| EXERCISE DETAILS |
Every line below that has "computer" in it should be copied.

[Start of section]

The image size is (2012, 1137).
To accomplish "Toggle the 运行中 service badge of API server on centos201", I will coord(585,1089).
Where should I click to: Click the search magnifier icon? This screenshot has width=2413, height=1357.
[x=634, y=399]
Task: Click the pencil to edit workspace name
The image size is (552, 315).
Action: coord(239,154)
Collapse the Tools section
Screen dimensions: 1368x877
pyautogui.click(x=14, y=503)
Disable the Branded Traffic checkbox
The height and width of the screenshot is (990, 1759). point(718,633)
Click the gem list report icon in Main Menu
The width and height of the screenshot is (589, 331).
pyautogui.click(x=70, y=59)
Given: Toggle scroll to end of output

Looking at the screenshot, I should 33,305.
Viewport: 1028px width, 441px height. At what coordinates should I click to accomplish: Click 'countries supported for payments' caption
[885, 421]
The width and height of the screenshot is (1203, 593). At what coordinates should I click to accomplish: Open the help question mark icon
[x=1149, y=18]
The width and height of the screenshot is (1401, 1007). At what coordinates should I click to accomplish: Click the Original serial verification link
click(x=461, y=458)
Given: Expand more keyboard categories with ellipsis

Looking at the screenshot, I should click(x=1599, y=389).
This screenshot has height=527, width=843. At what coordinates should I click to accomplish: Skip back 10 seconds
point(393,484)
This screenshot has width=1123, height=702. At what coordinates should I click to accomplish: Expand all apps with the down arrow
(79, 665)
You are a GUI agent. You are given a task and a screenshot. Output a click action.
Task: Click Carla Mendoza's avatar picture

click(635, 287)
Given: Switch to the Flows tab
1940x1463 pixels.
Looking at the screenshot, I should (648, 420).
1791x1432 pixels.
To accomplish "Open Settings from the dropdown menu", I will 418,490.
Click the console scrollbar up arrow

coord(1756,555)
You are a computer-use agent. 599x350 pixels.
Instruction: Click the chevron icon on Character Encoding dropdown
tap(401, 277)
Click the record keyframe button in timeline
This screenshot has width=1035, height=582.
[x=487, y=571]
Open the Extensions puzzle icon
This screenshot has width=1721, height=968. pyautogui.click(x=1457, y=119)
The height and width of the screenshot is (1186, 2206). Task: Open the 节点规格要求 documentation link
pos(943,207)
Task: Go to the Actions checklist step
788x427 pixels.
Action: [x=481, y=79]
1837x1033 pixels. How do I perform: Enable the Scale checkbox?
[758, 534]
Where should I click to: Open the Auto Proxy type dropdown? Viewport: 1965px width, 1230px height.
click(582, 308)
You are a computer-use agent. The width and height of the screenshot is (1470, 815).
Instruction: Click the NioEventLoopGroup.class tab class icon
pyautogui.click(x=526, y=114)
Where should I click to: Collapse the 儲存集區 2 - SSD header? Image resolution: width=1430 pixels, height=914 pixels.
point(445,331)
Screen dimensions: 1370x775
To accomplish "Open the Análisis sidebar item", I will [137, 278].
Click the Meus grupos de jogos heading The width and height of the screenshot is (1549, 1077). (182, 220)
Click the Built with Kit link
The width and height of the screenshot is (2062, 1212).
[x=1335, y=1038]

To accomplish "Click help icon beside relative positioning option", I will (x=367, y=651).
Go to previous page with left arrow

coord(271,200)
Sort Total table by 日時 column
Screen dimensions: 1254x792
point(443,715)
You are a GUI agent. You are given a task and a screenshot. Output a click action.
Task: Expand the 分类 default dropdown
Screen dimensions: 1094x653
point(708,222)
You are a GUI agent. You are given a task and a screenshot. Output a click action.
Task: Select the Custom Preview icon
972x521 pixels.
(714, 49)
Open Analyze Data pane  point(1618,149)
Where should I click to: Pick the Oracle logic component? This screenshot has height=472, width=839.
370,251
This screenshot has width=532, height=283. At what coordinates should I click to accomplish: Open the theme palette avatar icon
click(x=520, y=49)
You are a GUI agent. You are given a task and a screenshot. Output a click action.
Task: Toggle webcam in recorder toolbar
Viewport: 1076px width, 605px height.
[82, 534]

[End of section]

| ANSWER FOR THIS EXERCISE |
You are a computer-use agent. 599x350 pixels.
You are a computer-use agent. The width and height of the screenshot is (1470, 815).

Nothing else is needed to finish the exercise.